**WHAT THE TASK ASKS**
Answer these questions using the text on collision tumors:
1. In which country have only a few reports of collision tumors appeared, with only some skin cases?
2. Under what kind of disorders are most collision tumors described?
3. What does Table 1 show about the collision tumors it lists?

The physical examination, the findings in imaging and research studies do not confirm the existence of collision tumours, the latest being histopathological incidents.4 There have been few reports about collision tumours in Mexico, with only some skin cases.5–7

The combination of a carcinoma and a mixed mesodermal tumour is infrequent.8 Until now, there has been no report in medical literature of a case similar to the one presented. Most of the collision tumours are described under gynaecological disorders. Table 1 shows some collision tumours with their histological location and lineage.

Table 1.

Reported collision tumours.

**SOURCE DATA**
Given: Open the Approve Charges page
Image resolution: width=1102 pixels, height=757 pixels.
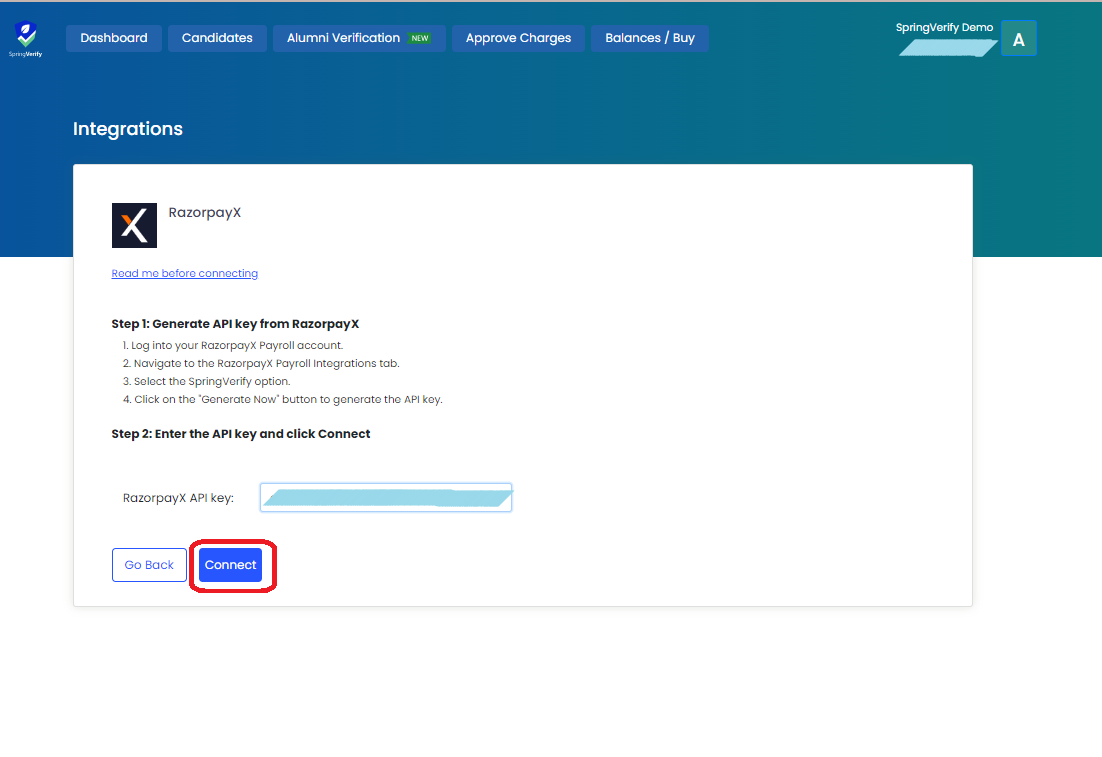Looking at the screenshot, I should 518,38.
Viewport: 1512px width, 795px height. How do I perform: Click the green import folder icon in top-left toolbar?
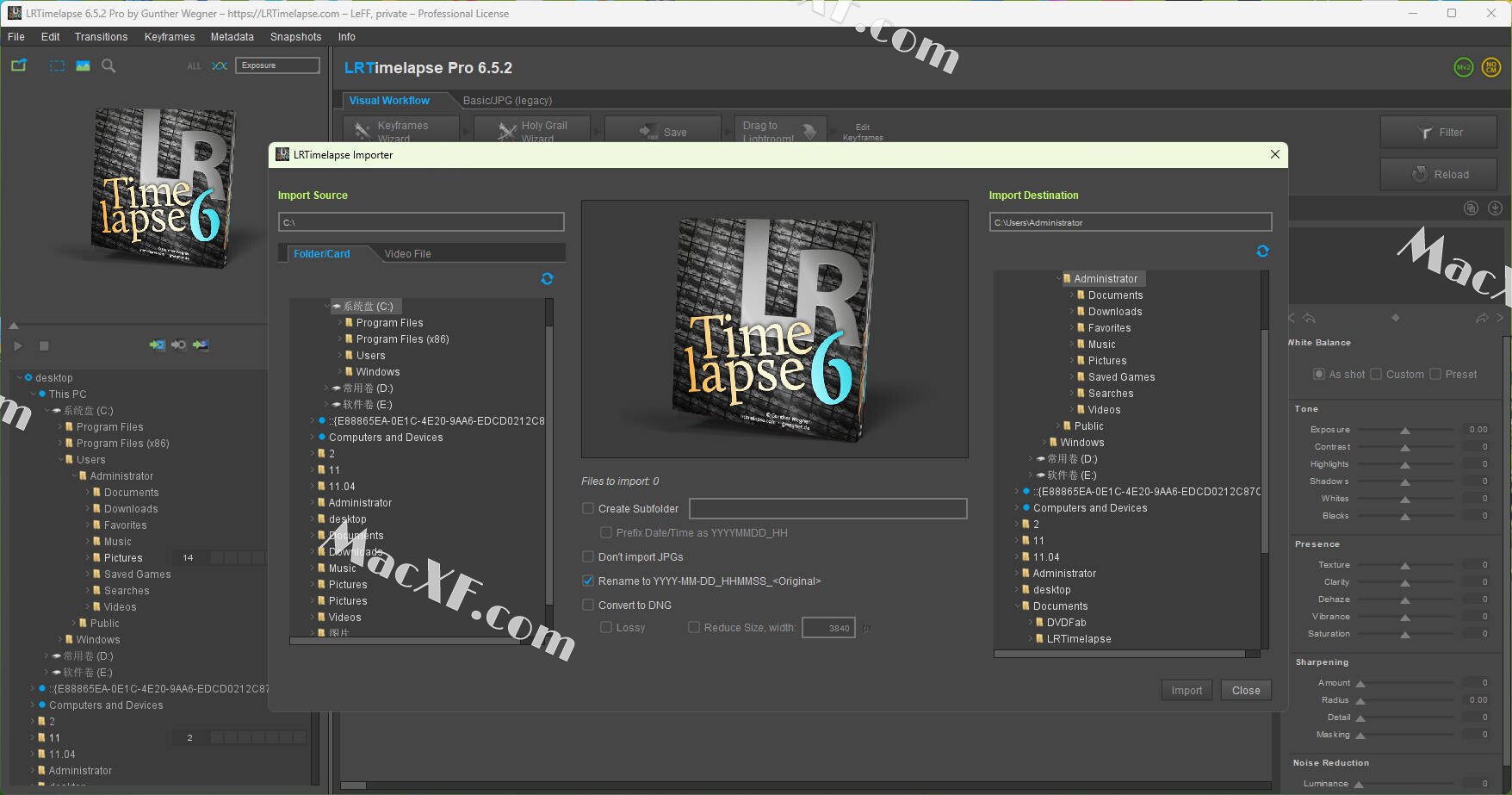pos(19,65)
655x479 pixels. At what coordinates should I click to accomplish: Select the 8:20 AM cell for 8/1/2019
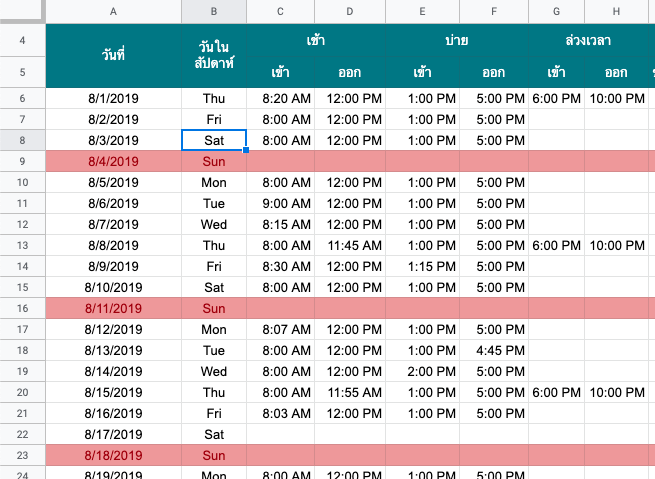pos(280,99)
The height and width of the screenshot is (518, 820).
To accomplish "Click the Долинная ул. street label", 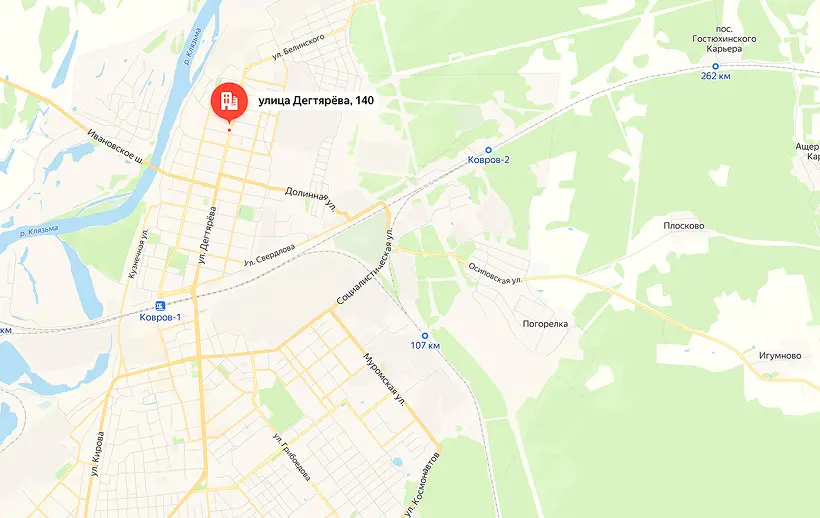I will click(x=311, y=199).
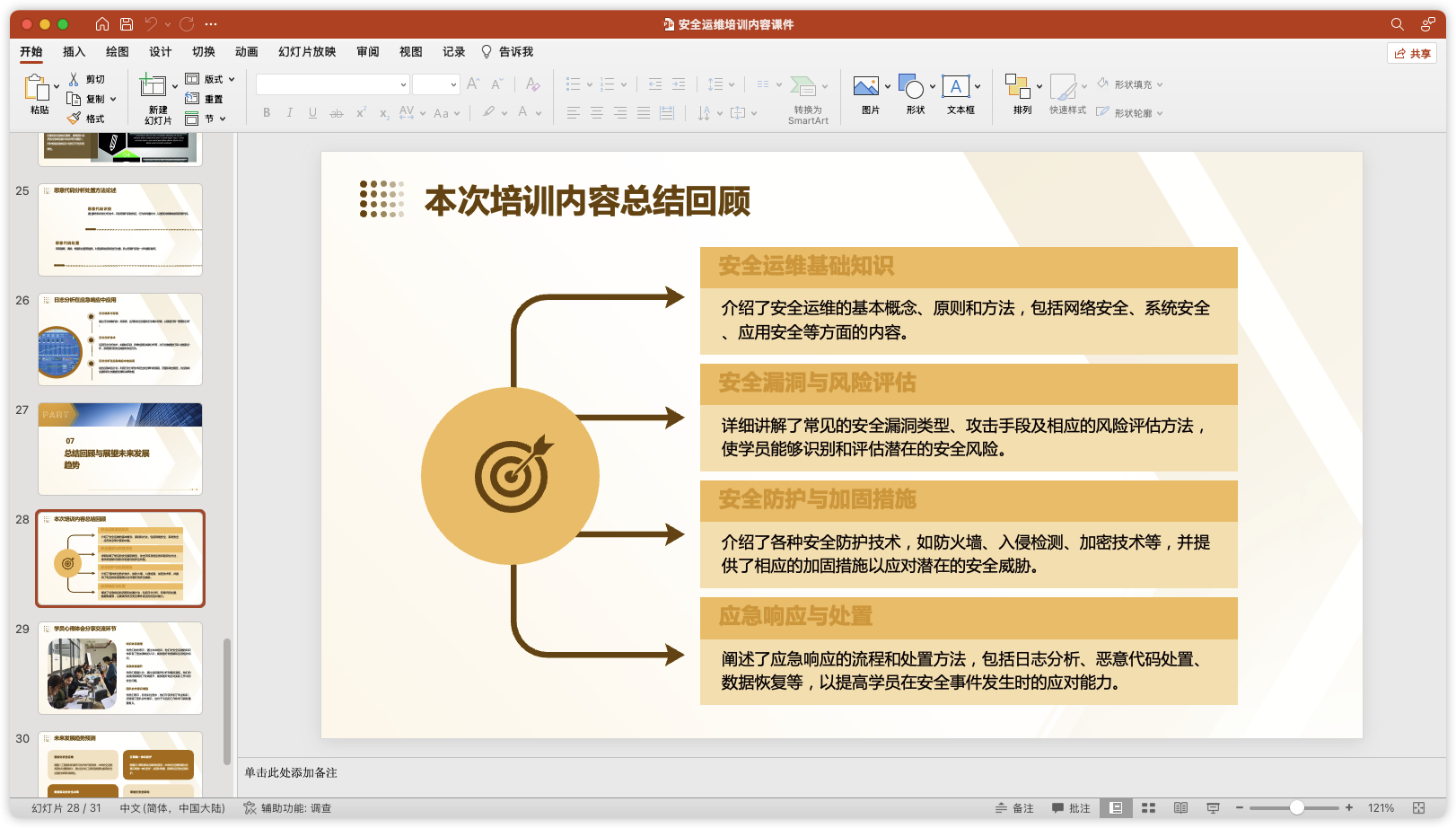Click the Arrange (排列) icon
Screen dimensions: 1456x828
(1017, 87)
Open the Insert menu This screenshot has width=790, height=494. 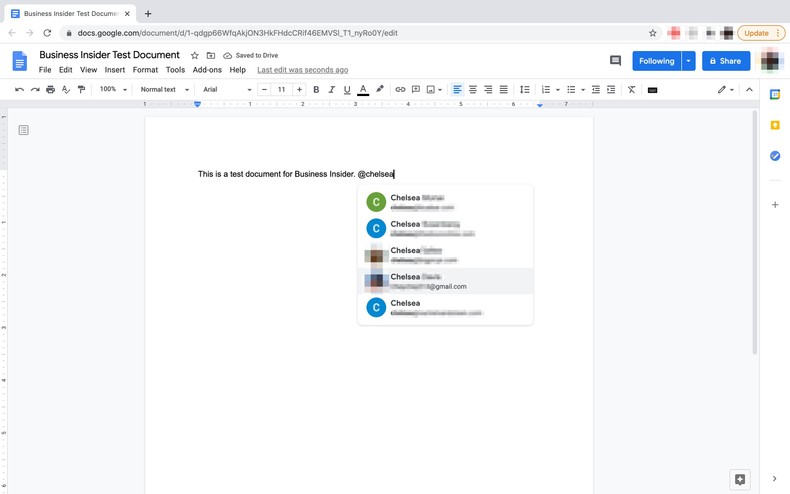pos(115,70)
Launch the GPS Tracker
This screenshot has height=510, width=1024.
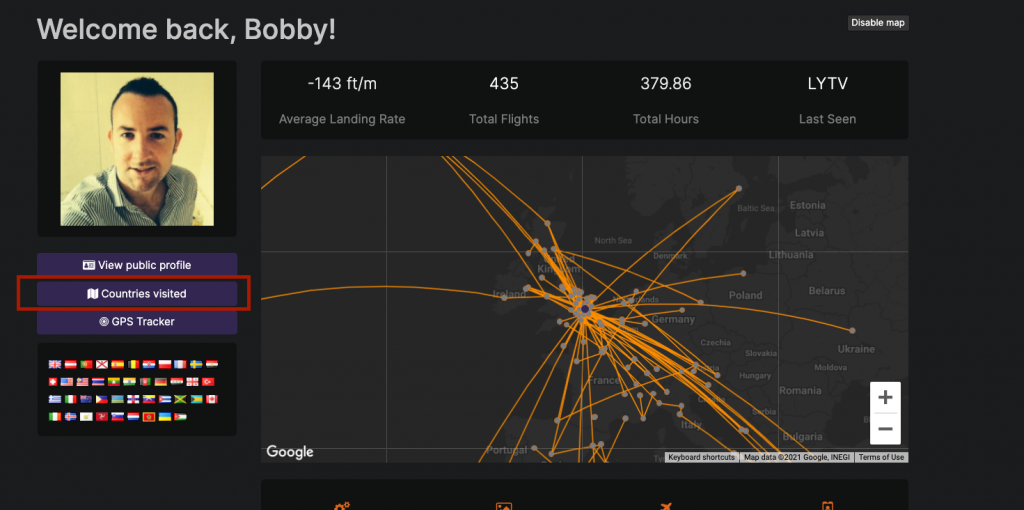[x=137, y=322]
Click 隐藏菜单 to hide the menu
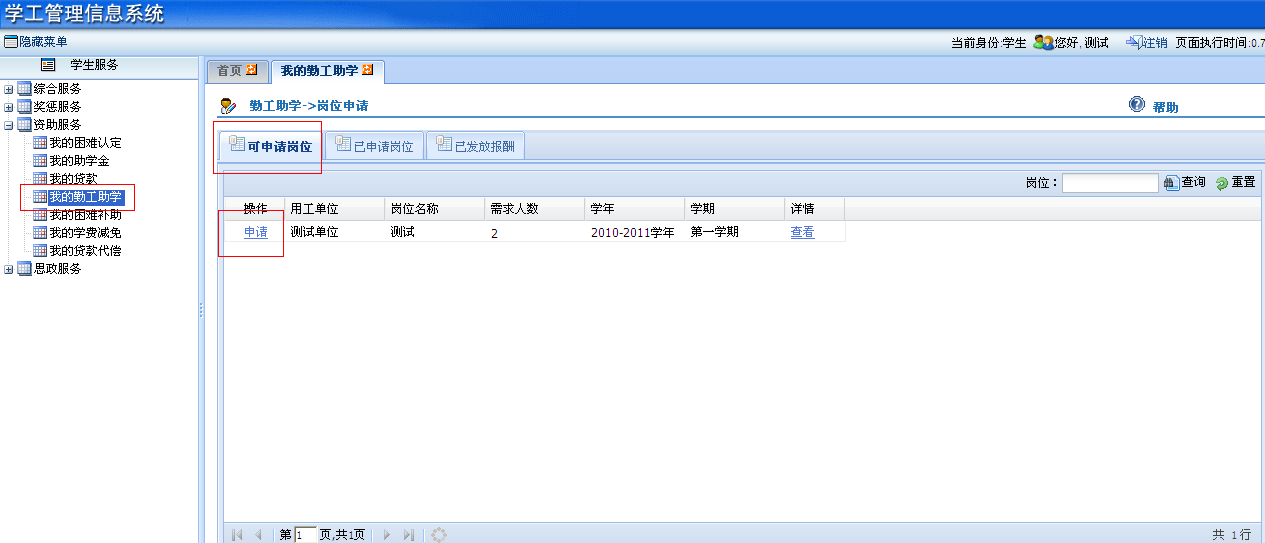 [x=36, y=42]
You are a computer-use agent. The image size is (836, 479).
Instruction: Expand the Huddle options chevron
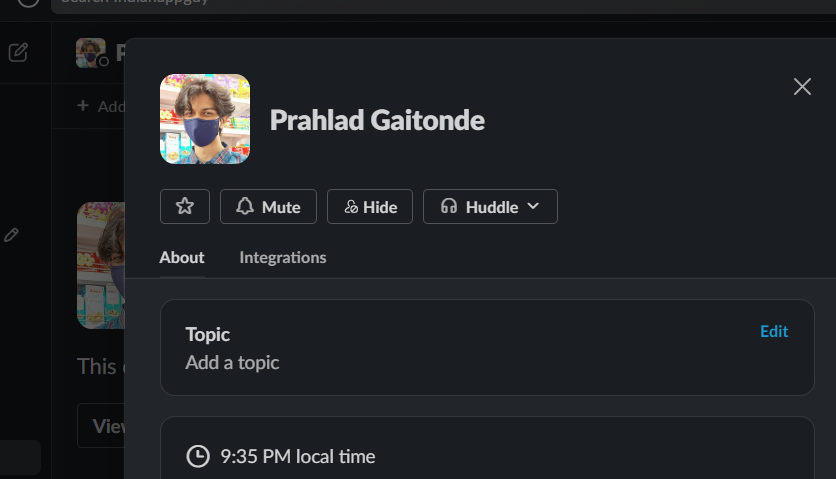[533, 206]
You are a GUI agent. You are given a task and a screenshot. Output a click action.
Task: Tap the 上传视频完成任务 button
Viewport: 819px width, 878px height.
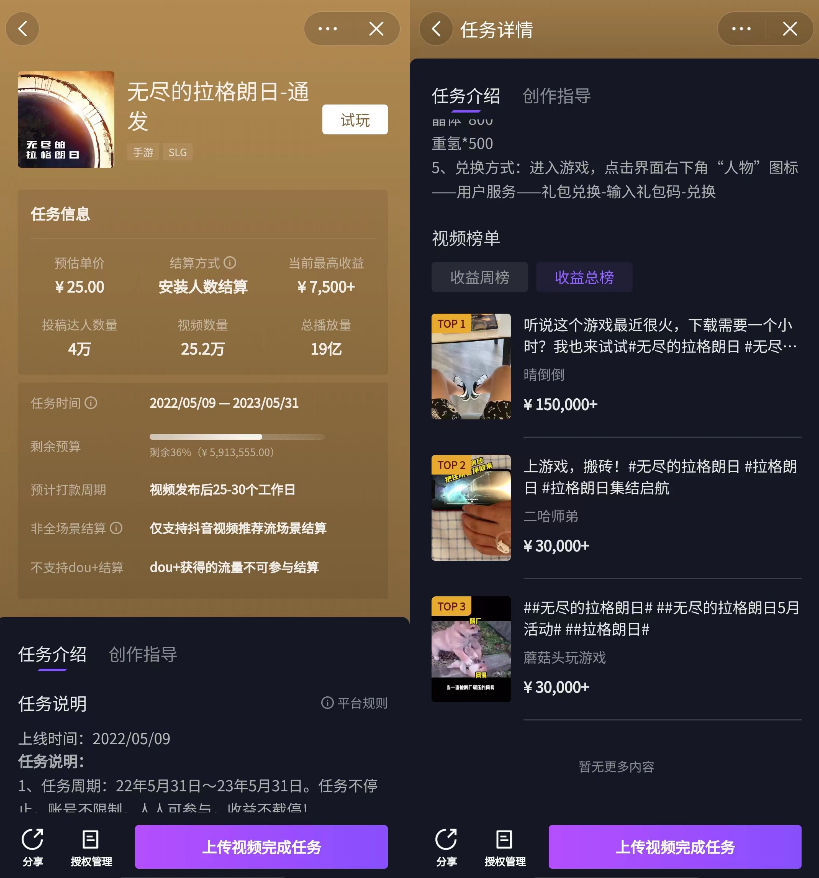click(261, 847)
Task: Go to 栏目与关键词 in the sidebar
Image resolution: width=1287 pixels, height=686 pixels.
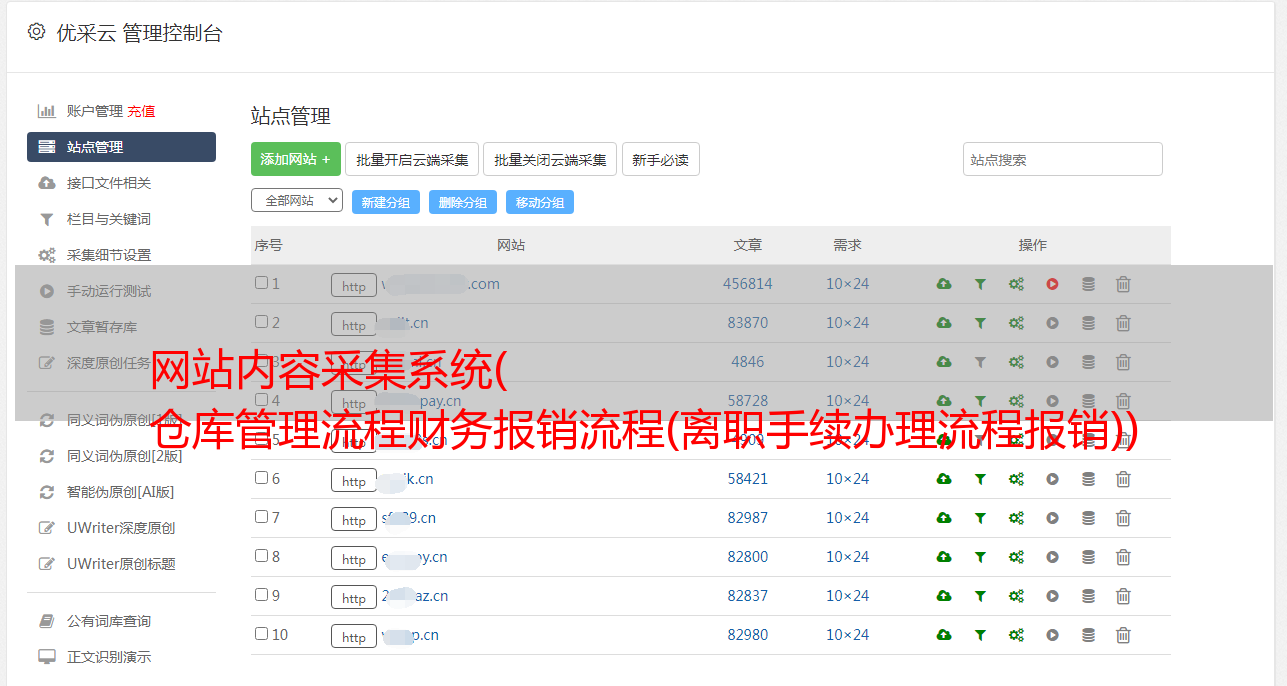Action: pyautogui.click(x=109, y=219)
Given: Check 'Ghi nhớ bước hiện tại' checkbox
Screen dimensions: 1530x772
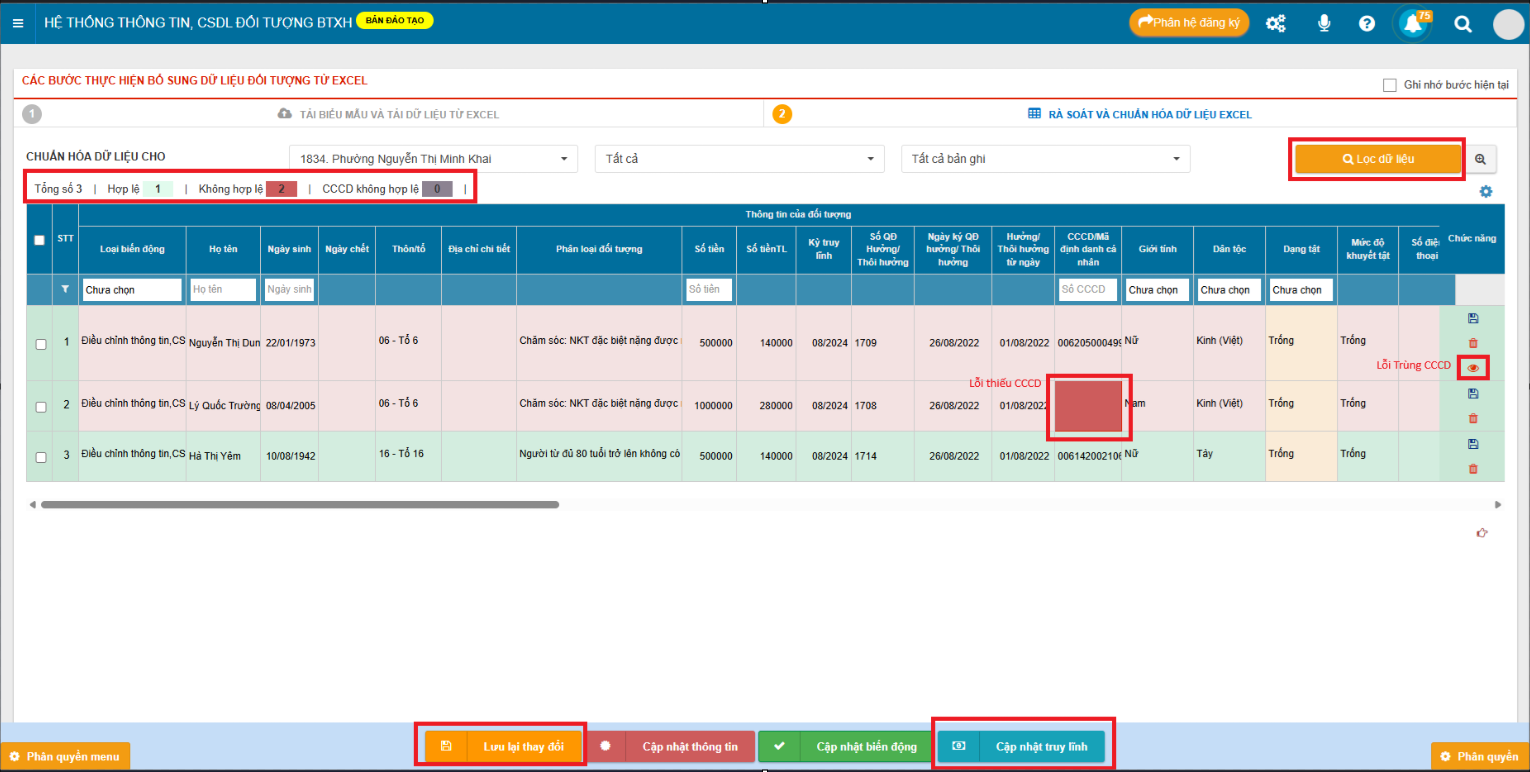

**RESPONSE TO THE TASK**
1. Mexico.
2. Gynaecological disorders.
3. Their histological location and lineage.